In a sudden panic she opened her purse, and could not find it.
“Oh, surely I've lost it,” she cried. “Where's the booking office?”
“The booking office?” he said. “D'you mean the news-stand? Here you are.” He picked up the ticket, which she had dropped in her nervousness.
“That's all right,” he said, encouragingly. “This train, over here. I'm one of the crew. I'll see you get there. Don't worry.”
He escorted her through the gate, and found her a seat on the train, beside a stout commuter half buried in parcels.
“Now you stay right here,” he said. “I'll tell you when we get to Jamaica, and show you the Heathwood train.” He smiled genially, and left her.
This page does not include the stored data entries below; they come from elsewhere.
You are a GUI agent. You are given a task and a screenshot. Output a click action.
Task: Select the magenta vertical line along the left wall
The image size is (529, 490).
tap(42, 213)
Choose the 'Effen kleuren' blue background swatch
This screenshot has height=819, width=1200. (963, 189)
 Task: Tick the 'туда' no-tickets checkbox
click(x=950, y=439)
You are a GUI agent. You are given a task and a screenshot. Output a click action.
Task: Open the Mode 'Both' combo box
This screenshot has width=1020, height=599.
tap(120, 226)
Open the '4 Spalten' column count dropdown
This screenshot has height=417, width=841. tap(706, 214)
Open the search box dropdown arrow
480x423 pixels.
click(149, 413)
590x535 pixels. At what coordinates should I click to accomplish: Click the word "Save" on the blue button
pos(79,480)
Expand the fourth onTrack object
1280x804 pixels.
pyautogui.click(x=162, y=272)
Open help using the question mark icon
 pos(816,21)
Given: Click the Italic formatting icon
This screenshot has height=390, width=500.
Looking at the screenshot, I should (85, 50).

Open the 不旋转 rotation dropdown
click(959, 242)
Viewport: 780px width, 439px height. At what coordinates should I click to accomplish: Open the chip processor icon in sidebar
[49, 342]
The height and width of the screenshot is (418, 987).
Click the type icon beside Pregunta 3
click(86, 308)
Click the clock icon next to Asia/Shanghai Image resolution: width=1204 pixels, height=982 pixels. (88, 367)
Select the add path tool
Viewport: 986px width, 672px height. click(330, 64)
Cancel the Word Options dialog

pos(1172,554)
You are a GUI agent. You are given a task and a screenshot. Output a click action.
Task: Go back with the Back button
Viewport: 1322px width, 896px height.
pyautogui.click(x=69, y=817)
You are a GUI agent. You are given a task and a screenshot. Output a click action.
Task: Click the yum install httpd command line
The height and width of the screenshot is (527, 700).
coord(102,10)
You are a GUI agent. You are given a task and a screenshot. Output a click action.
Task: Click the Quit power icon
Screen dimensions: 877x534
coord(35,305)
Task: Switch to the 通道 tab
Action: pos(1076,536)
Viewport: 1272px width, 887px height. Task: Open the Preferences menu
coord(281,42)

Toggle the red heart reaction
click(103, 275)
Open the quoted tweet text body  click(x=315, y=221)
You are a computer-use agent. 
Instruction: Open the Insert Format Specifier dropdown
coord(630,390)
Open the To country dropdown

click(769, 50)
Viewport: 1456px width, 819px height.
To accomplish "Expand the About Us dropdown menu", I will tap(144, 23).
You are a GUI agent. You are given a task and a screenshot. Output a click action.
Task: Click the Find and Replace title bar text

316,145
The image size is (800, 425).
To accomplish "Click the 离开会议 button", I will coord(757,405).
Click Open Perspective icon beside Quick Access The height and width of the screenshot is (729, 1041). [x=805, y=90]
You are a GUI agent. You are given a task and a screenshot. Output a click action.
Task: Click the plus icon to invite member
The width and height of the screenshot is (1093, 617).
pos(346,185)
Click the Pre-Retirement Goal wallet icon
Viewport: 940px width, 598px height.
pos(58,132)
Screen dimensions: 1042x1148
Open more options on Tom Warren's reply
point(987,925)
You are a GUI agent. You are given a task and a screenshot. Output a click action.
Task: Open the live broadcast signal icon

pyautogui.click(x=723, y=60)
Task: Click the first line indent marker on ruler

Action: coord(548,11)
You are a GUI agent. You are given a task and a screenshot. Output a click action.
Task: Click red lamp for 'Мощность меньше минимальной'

Judy got out her wet handkerchief and wiped her face. As the train ran through the tunnel, she wished she had been on the inside of the seat, for the dark window would have been useful as a mirror. “He saw me crying,” she kept repeating to herself. The man beside her blanketed himself with a newspaper, and the pile of packages on his knees kept sliding over onto her lap, but she was oblivious. She was thinking of the tall man in blue with the queer cap. How kind he had been. The first real kindness she had met in all that nightmare afternoon.
Presently he came through the car. She could see him far down the aisle, leaning courteously over each seat. At first she thought he was just saying a friendly word to all the passengers. Sure, that's like him, she said to herself: he has a grand way with him. Then she saw that he was punching tickets with a silver clipper. Glory, it's the Guard himself, she thought. I wonder will he speak to me again?
The man beside her thrust an arm out from his mass of bundles and held a large oblong of red-striped cardboard across in front of her face. This reminded Judy of her own ticket, which was so different from her neighbour's that she worried for a moment lest it should not be valid. Here was her friend, bending above her with a smile.
“Everything all right?” he said. “The next stop's Jamaica. That's where you get off. Watch for me at this door, and I'll show you the Heath-wood train.” Click, click: the two tickets were punched, and he went on. Judy shut up her coin purse with a snap, and began to notice the hat worn by the lady in the seat in front.